You can install using pip.

pip install vlmc

Basic Usage

import vlmc
tree = vlmc.VLMC(max_depth, alphabet_size, n_jobs=-1)

Parameters: -max_depth: Maximum depth of tree. Subsequences whose length exceed the max_depth will not be considered nor counted. -alphabet_size: Total number of symbols in the alphabet. This number has to be bigger than the highest integer encountered, else it will cause runtime errors. -n_jobs: Number of subprocesses to spawn when running the vlmc. Choose -1 for using all available processes.

Methods

fit

data = [
[1,2,3],
[2,3],
[1,0,1],
[2]
]

tree.fit(data)

Note fit method returns None and not self. This is by design as to not expose the rust object to python.

Parameters: -data: List of lists containing sequences of discrete values to fit on. Values are assumed to be integers form 0 to alphabet_size. List is expected to be two dimensional.

get_suffix

Given a sequence, returns the longest suffix that is present in the VLMC.

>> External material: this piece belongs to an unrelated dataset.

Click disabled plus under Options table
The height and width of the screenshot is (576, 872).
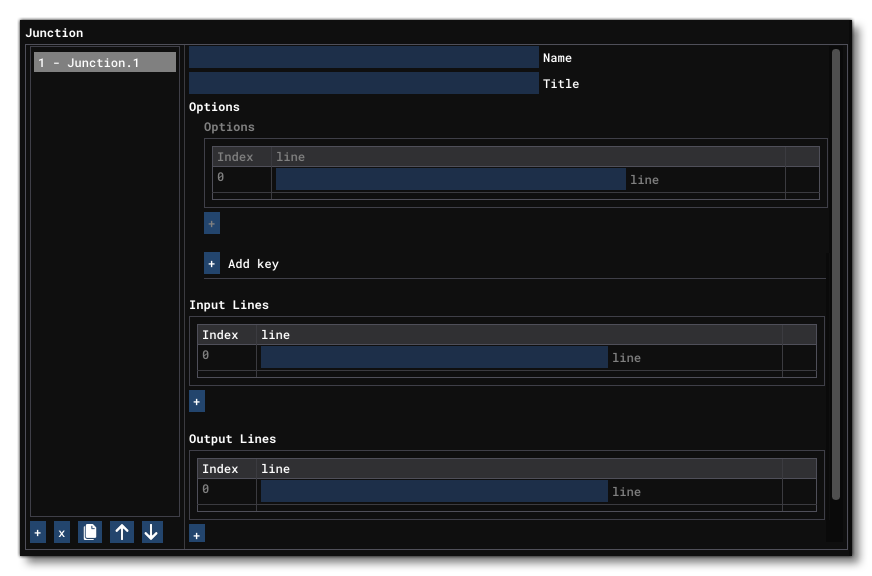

suffix = tree.get_suffix(sequence)

Arguments: -sequence: list of integers representing a sequence of discrete varaibles. Returns:

  • suffix : longest suffix of sequence that is present in the VLMC.

get_counts

Gets the total number of occurences of a given sequence of integers. Will throw a KeyError if the sequence is not a tree node. Consider using get_suffix to make sure to get a tree node.

counts = tree.get_counts(sequence)

Arguments: -sequence: list of integers representing a sequence of discrete varaibles. Returns:

  • counts : integer

get_distribution

Gets the vector of probabilities over the entire alphabet for the given sequence. Will throw a KeyError if the sequence is not a tree node. Consider using get_suffix to make sure to get a tree node.

probabilities = tree.get_distribution(sequence)

Arguments: -sequence: list of integers representing a sequence of discrete variables. Returns:

  • probabilities : list of floats representing the probability of observing a specific state (index) as the next symbol.

get_contexts

contexts = tree.get_contexts()

Returns: -contexts: list of relevant contexts according to the Peres-Shield tree prunning method. Contexts are ordered by length.

Parameters

contexts

contexts = tree.contexts

Returns:

  • contexts : list of sequences of each node in the tree, each relevant context.

adjacency_matrix

matrix, labels = tree.adjacency_matrix

Returns:

  • matrix : adjacency matrix representing the suffix tree.
  • labels : list of sequences associated with each node of the tree.

TODO

Paralelization

After experimentation the best possible idea for paralelization would be to create different hashmaps for each sunsequence length. Hashmaps are then joined from longest to smallest. The hashmap at max_depth + 1 can be discarded after. Could be very fast depending on merging algo.

Project details


Download files

Download the file for your platform. If you're not sure which to choose, learn more about installing packages.

Source Distribution

vlmc-0.1.2.tar.gz (7.9 kB view hashes)

Uploaded Source

Built Distribution

vlmc-0.1.2-cp37-abi3-macosx_11_0_arm64.whl (205.0 kB view hashes)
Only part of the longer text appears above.